* What you should do: Write the full listing out again, keeping every line exactly as it is.

* Data to use:
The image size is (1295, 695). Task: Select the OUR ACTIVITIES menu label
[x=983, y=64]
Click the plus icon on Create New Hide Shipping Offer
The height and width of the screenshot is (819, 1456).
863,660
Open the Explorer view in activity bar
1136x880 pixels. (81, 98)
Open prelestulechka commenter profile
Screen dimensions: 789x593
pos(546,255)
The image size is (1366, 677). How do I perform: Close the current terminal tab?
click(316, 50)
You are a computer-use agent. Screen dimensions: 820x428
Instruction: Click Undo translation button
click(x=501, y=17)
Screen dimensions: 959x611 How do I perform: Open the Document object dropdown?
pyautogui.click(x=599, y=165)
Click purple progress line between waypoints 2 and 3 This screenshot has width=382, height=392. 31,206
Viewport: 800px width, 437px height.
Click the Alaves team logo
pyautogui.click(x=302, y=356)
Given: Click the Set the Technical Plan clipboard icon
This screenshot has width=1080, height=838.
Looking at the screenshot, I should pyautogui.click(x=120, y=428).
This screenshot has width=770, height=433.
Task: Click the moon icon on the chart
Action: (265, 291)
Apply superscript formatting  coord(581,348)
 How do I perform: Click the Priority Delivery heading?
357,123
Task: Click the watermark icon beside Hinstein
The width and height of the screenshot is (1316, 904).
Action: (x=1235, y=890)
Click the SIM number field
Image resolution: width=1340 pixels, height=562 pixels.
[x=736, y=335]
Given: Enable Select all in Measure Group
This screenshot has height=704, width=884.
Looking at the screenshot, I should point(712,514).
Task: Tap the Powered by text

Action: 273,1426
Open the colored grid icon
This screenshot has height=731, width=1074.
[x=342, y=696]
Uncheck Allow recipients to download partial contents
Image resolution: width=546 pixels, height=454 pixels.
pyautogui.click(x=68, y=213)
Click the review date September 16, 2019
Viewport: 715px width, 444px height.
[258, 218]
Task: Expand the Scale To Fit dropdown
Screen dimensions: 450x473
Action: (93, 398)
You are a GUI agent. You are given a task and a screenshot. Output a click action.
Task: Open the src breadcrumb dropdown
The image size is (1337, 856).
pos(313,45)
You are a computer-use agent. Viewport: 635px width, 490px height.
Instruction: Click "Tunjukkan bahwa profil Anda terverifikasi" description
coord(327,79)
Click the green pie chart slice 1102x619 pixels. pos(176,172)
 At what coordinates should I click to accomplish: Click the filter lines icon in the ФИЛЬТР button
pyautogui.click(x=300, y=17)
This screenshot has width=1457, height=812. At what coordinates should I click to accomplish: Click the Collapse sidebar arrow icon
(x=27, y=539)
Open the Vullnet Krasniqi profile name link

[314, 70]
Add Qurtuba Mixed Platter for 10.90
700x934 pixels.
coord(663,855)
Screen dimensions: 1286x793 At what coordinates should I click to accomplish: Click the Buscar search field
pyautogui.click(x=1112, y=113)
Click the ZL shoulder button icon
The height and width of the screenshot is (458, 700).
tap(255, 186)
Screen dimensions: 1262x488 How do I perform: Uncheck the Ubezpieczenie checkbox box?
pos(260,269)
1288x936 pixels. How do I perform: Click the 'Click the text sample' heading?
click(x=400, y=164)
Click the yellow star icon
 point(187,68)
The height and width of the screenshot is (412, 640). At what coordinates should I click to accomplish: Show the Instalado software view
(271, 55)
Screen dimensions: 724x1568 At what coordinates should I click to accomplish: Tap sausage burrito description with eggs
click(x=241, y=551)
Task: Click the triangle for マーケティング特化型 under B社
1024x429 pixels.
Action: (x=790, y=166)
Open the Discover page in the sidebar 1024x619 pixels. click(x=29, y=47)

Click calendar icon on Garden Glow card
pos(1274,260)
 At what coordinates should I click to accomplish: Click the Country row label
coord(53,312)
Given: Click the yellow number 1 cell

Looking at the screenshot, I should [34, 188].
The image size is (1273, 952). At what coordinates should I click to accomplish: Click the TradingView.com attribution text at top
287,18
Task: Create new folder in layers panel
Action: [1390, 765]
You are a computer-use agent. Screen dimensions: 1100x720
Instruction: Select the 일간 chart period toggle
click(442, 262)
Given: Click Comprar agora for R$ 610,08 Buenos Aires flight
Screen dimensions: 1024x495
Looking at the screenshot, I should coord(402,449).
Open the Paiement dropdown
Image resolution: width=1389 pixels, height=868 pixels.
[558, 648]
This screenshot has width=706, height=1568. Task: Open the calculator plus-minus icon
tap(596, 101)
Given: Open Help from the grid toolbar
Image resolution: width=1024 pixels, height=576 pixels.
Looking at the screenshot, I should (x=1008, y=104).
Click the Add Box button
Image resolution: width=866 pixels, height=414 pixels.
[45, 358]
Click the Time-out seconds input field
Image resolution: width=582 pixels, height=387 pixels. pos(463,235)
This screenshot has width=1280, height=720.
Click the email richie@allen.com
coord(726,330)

* Reply:
The image size is (1295, 695). Task: Select the OUR ACTIVITIES menu label
[x=983, y=64]
Click the plus icon on Create New Hide Shipping Offer
The height and width of the screenshot is (819, 1456).
863,660
Open the Explorer view in activity bar
1136x880 pixels. (81, 98)
Open prelestulechka commenter profile
Screen dimensions: 789x593
pos(546,255)
The image size is (1366, 677). How do I perform: Close the current terminal tab?
click(316, 50)
You are a computer-use agent. Screen dimensions: 820x428
Instruction: Click Undo translation button
click(x=501, y=17)
Screen dimensions: 959x611 How do I perform: Open the Document object dropdown?
pyautogui.click(x=599, y=165)
Click purple progress line between waypoints 2 and 3 This screenshot has width=382, height=392. 31,206
Viewport: 800px width, 437px height.
Click the Alaves team logo
pyautogui.click(x=302, y=356)
Given: Click the Set the Technical Plan clipboard icon
This screenshot has width=1080, height=838.
Looking at the screenshot, I should pyautogui.click(x=120, y=428).
This screenshot has width=770, height=433.
Task: Click the moon icon on the chart
Action: (265, 291)
Apply superscript formatting  coord(581,348)
 How do I perform: Click the Priority Delivery heading?
357,123
Task: Click the watermark icon beside Hinstein
The width and height of the screenshot is (1316, 904).
Action: (x=1235, y=890)
Click the SIM number field
Image resolution: width=1340 pixels, height=562 pixels.
[x=736, y=335]
Given: Enable Select all in Measure Group
This screenshot has height=704, width=884.
Looking at the screenshot, I should point(712,514).
Task: Tap the Powered by text

Action: 273,1426
Open the colored grid icon
This screenshot has height=731, width=1074.
[x=342, y=696]
Uncheck Allow recipients to download partial contents
Image resolution: width=546 pixels, height=454 pixels.
pyautogui.click(x=68, y=213)
Click the review date September 16, 2019
Viewport: 715px width, 444px height.
[258, 218]
Task: Expand the Scale To Fit dropdown
Screen dimensions: 450x473
Action: (93, 398)
You are a GUI agent. You are given a task and a screenshot. Output a click action.
Task: Open the src breadcrumb dropdown
The image size is (1337, 856).
pos(313,45)
You are a computer-use agent. Viewport: 635px width, 490px height.
Instruction: Click "Tunjukkan bahwa profil Anda terverifikasi" description
coord(327,79)
Click the green pie chart slice 1102x619 pixels. pos(176,172)
 At what coordinates should I click to accomplish: Click the filter lines icon in the ФИЛЬТР button
pyautogui.click(x=300, y=17)
This screenshot has width=1457, height=812. At what coordinates should I click to accomplish: Click the Collapse sidebar arrow icon
(x=27, y=539)
Open the Vullnet Krasniqi profile name link

[314, 70]
Add Qurtuba Mixed Platter for 10.90
700x934 pixels.
coord(663,855)
Screen dimensions: 1286x793 At what coordinates should I click to accomplish: Click the Buscar search field
pyautogui.click(x=1112, y=113)
Click the ZL shoulder button icon
The height and width of the screenshot is (458, 700).
tap(255, 186)
Screen dimensions: 1262x488 How do I perform: Uncheck the Ubezpieczenie checkbox box?
pos(260,269)
1288x936 pixels. How do I perform: Click the 'Click the text sample' heading?
click(x=400, y=164)
Click the yellow star icon
 point(187,68)
The height and width of the screenshot is (412, 640). At what coordinates should I click to accomplish: Show the Instalado software view
(271, 55)
Screen dimensions: 724x1568 At what coordinates should I click to accomplish: Tap sausage burrito description with eggs
click(x=241, y=551)
Task: Click the triangle for マーケティング特化型 under B社
1024x429 pixels.
Action: (x=790, y=166)
Open the Discover page in the sidebar 1024x619 pixels. click(x=29, y=47)

Click calendar icon on Garden Glow card
pos(1274,260)
 At what coordinates should I click to accomplish: Click the Country row label
coord(53,312)
Given: Click the yellow number 1 cell

Looking at the screenshot, I should [34, 188].
The image size is (1273, 952). At what coordinates should I click to accomplish: Click the TradingView.com attribution text at top
287,18
Task: Create new folder in layers panel
Action: [1390, 765]
You are a computer-use agent. Screen dimensions: 1100x720
Instruction: Select the 일간 chart period toggle
click(442, 262)
Given: Click Comprar agora for R$ 610,08 Buenos Aires flight
Screen dimensions: 1024x495
Looking at the screenshot, I should coord(402,449).
Open the Paiement dropdown
Image resolution: width=1389 pixels, height=868 pixels.
[558, 648]
This screenshot has width=706, height=1568. Task: Open the calculator plus-minus icon
tap(596, 101)
Given: Open Help from the grid toolbar
Image resolution: width=1024 pixels, height=576 pixels.
Looking at the screenshot, I should (x=1008, y=104).
Click the Add Box button
Image resolution: width=866 pixels, height=414 pixels.
[45, 358]
Click the Time-out seconds input field
Image resolution: width=582 pixels, height=387 pixels. pos(463,235)
This screenshot has width=1280, height=720.
Click the email richie@allen.com
coord(726,330)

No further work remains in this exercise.